#### WORK TO COMPLETE
Extract every line below that contains the word "screenshot", copying each one in full.

#### DATA TO PROCESS
• • • • •

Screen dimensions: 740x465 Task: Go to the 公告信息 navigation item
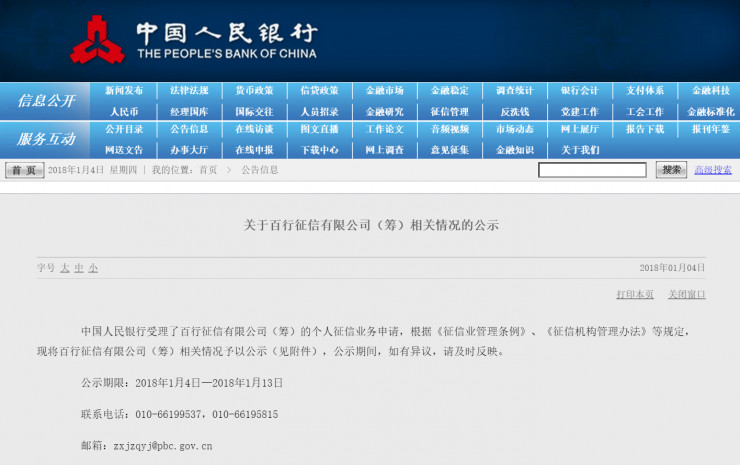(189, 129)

• • • • •

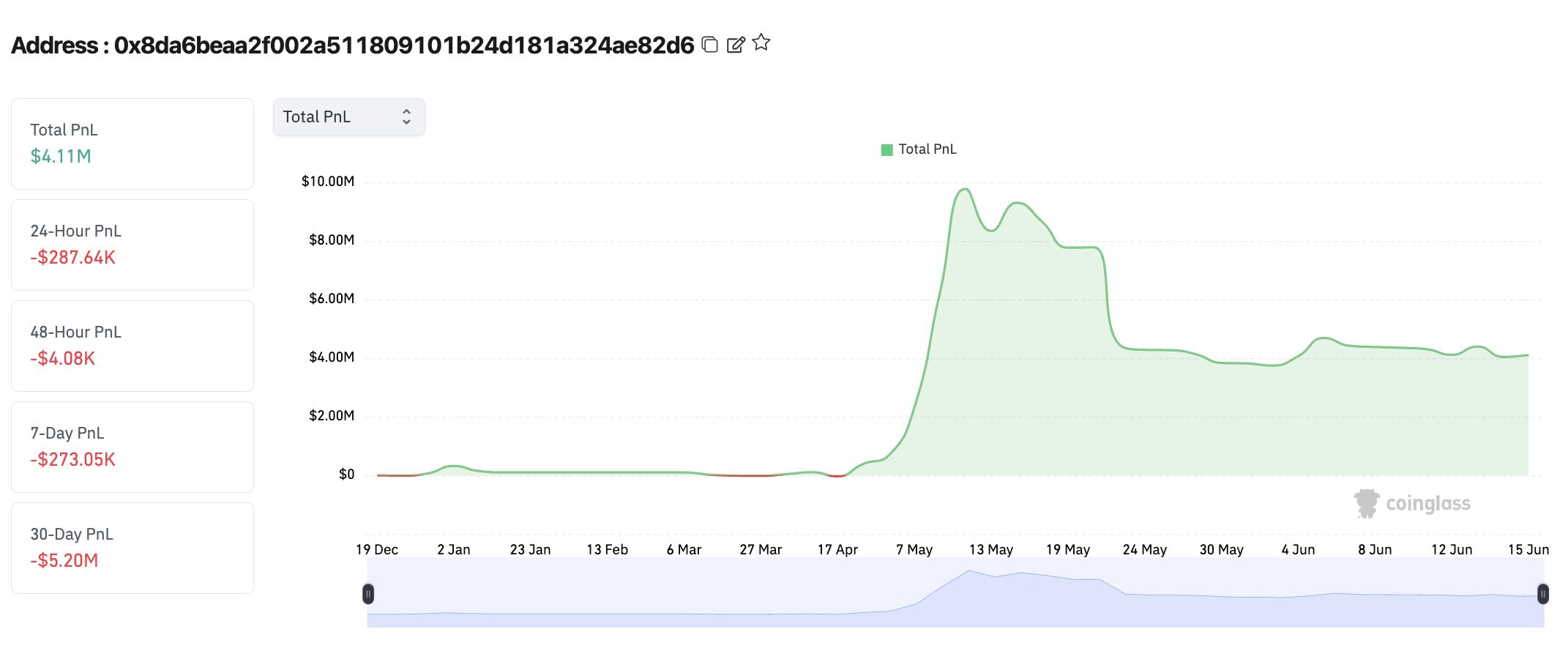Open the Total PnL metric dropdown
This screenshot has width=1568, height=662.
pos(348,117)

• • • • •

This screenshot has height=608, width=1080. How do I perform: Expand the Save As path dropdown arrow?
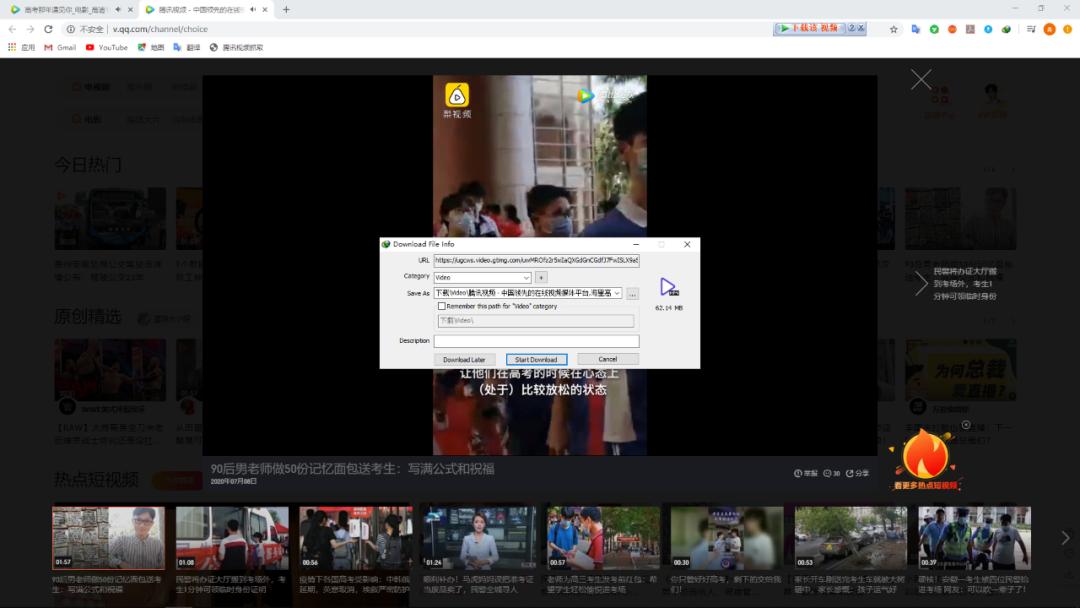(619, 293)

• • • • •

#### RESULT
This screenshot has width=1568, height=662.
This screenshot has height=608, width=1080. How do I perform: Expand the Save As path dropdown arrow?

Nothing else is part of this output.